The labor statistics data set of Longley (1967) is noted for being ill-conditioned. Both the ORTHOREG and GLM procedures are applied for comparison (only portions of the PROC GLM results are shown).
Note: The results from this example vary from machine to machine, depending on floating-point configuration.

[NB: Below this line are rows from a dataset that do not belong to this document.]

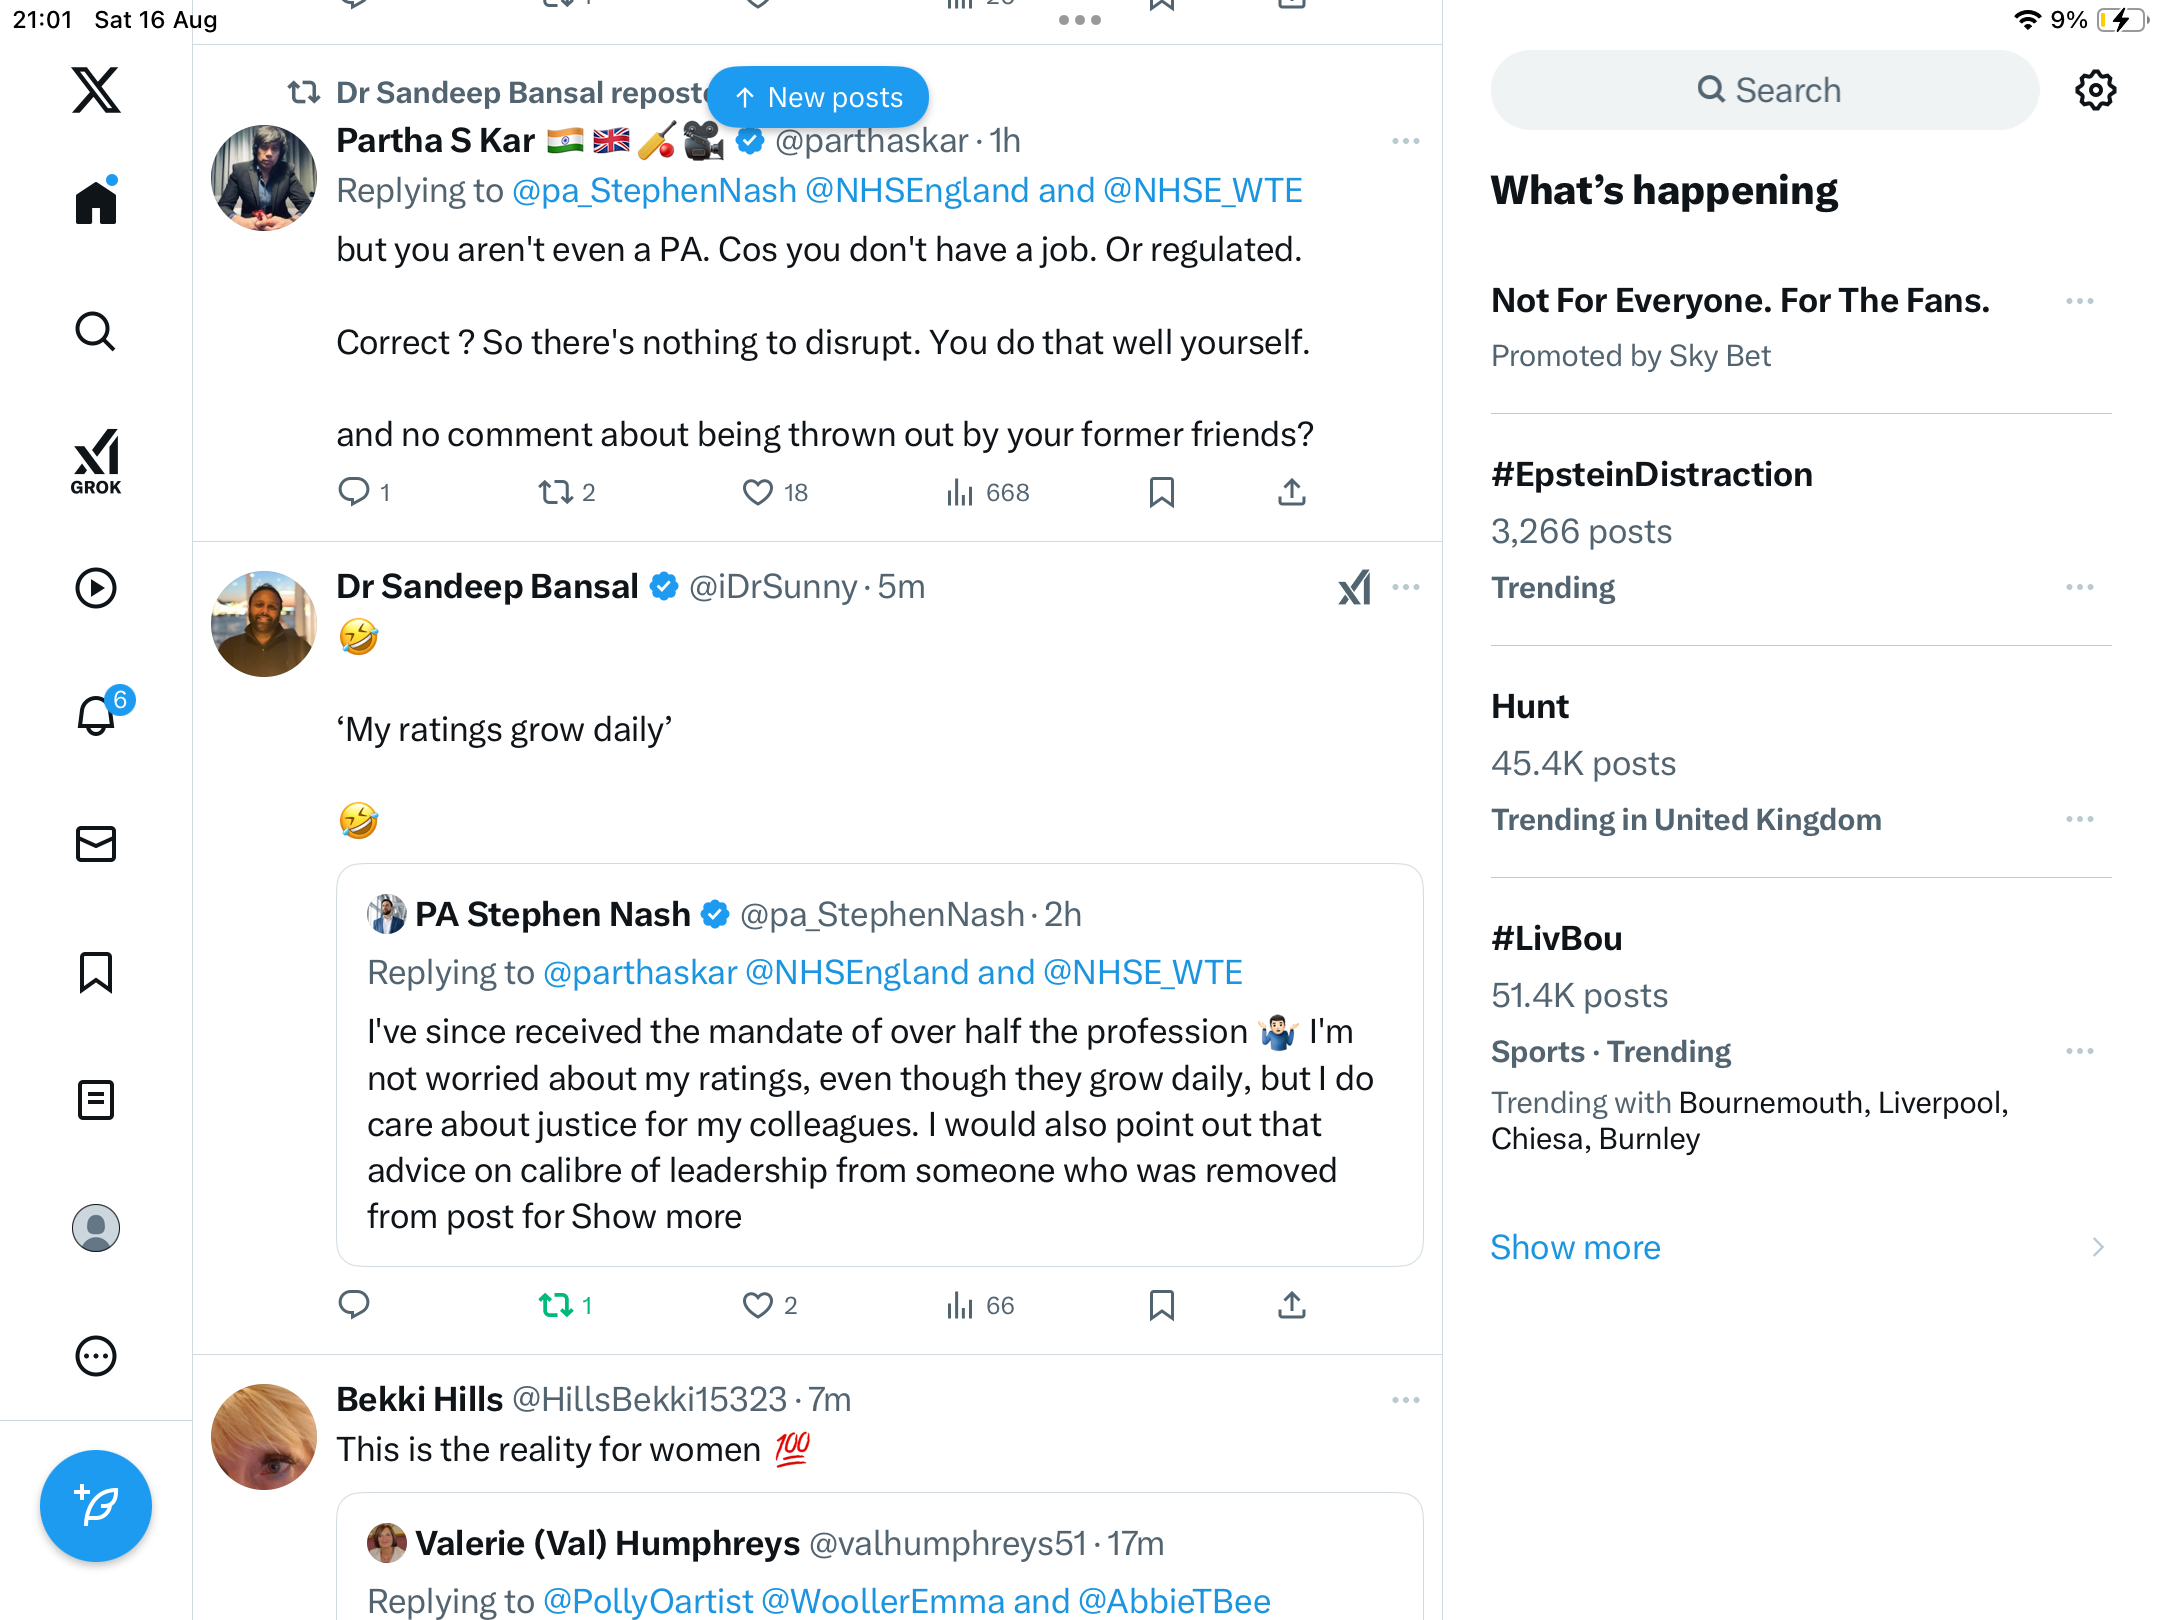Open the Lists icon in sidebar

coord(96,1100)
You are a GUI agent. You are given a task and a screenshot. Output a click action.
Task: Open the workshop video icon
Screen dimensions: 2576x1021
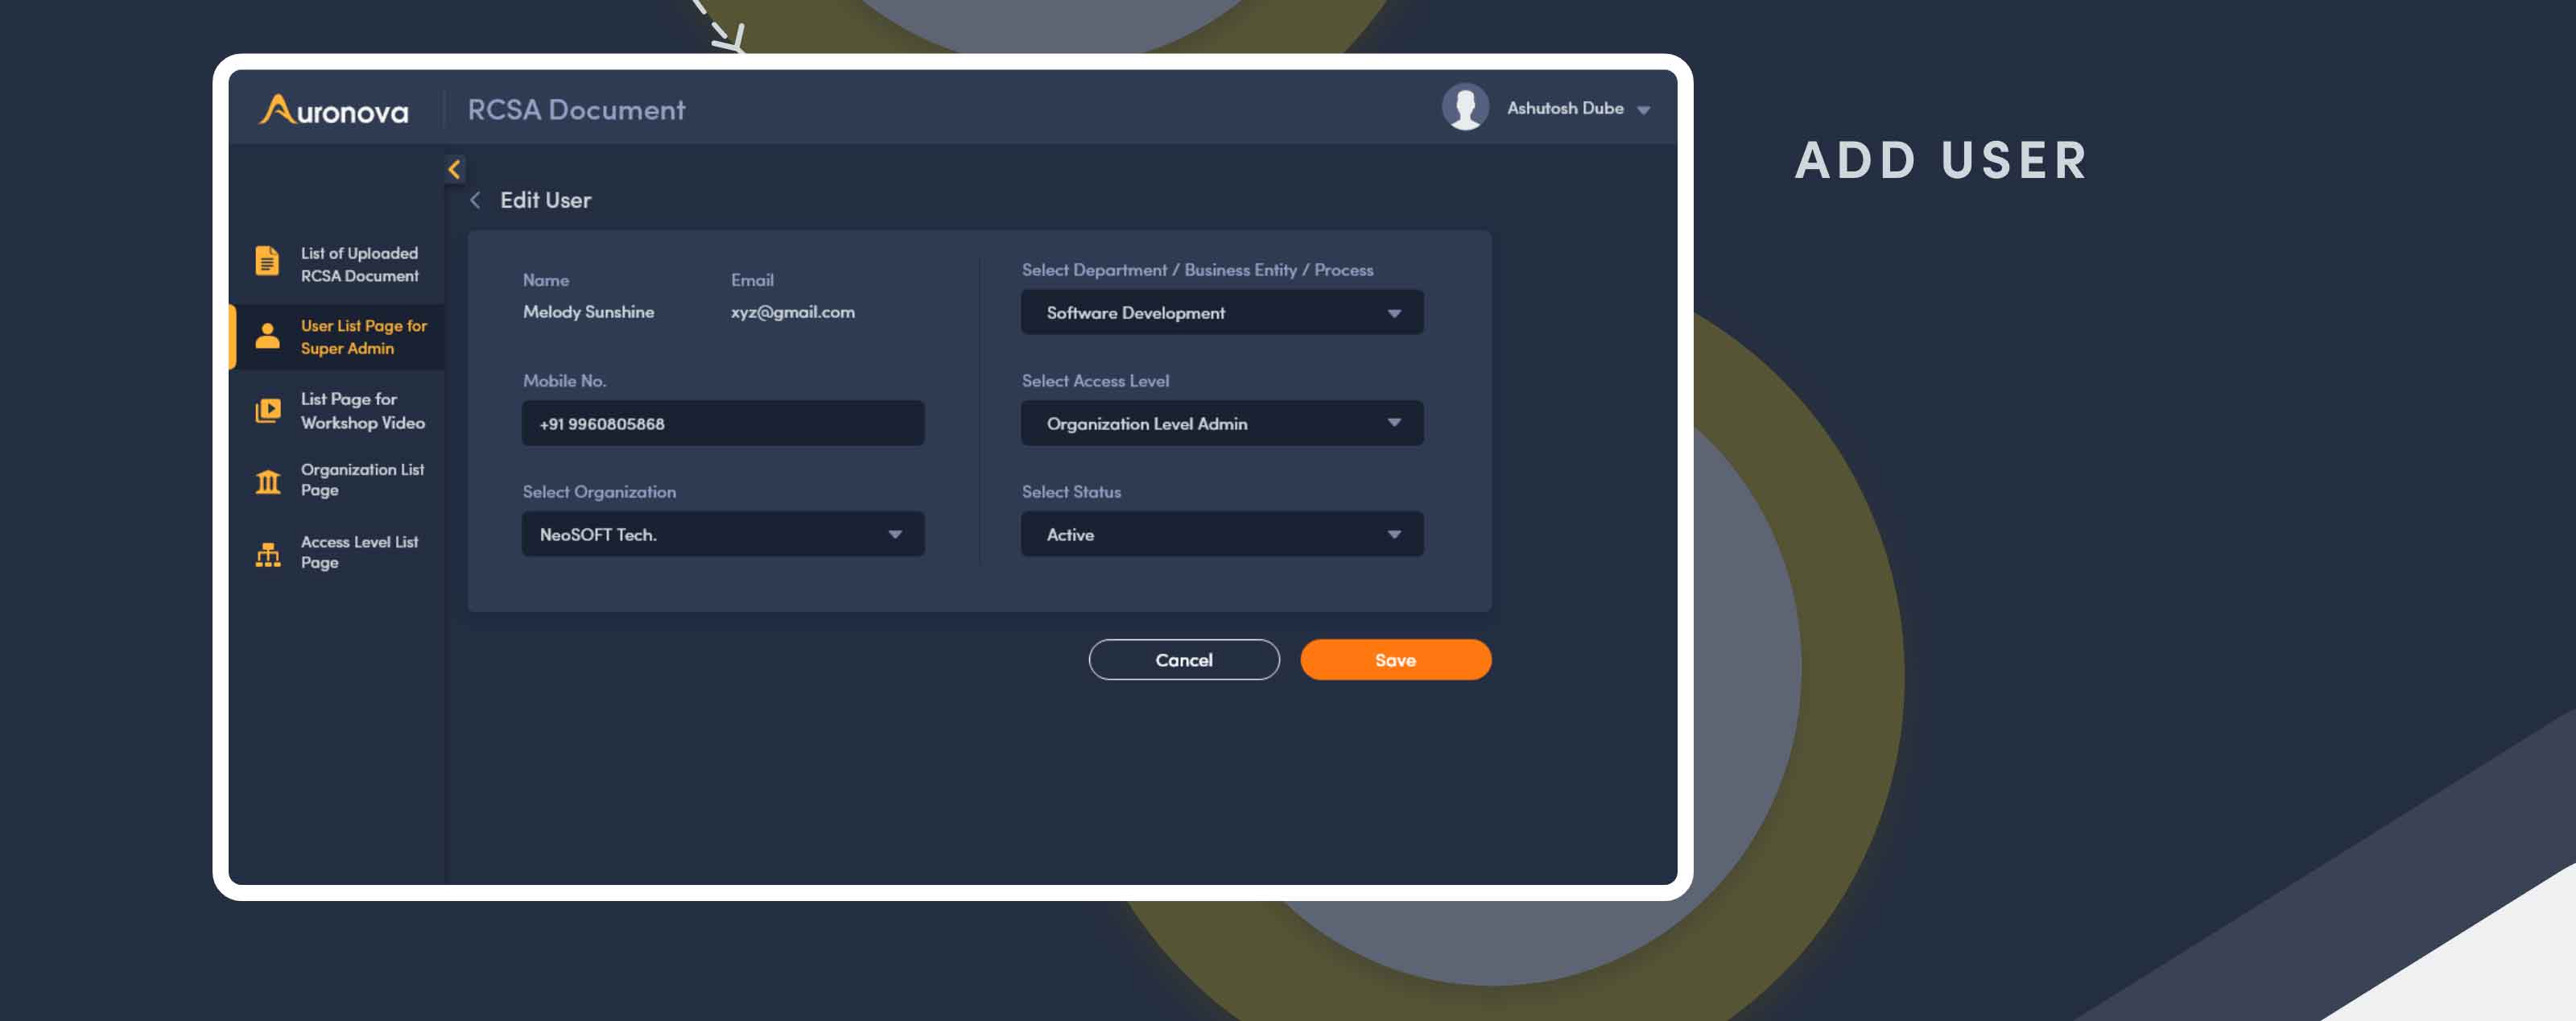267,410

The following statements read the data into the SAS data set Longley
:
title 'PROC ORTHOREG used with Longley data'; data Longley; input Employment Prices GNP Jobless Military PopSize Year; datalines; 60323 83.0 234289 2356 1590 107608 1947 61122 88.5 259426 2325 1456 108632 1948 60171 88.2 258054 3682 1616 109773 1949 61187 89.5 284599 3351 1650 110929 1950 63221 96.2 328975 2099 3099 112075 1951 63639 98.1 346999 1932 3594 113270 1952 64989 99.0 365385 1870 3547 115094 1953 63761 100.0 363112 3578 3350 116219 1954 66019 101.2 397469 2904 3048 117388 1955 67857 104.6 419180 2822 2857 118734 1956 68169 108.4 442769 2936 2798 120445 1957 66513 110.8 444546 4681 2637 121950 1958 68655 112.6 482704 3813 2552 123366 1959 69564 114.2 502601 3931 2514 125368 1960 69331 115.7 518173 4806 2572 127852 1961 70551 116.9 554894 4007 2827 130081 1962 ;
The data set contains one dependent variable, Employment
(total derived employment), and six independent variables: Prices
(GNP implicit price deflator normalized to the value 100 in 1954), GNP
(gross national product), Jobless
(unemployment), Military
(size of armed forces), PopSize
(noninstitutional population aged 14 and over), and Year
(year).
The following statements use the ORTHOREG procedure to model the Longley data by using a quadratic model in each independent variable, without interaction:
proc orthoreg data=Longley; model Employment = Prices Prices*Prices GNP GNP*GNP Jobless Jobless*Jobless Military Military*Military PopSize PopSize*PopSize Year Year*Year; run;
Figure 66.1 shows the resulting analysis.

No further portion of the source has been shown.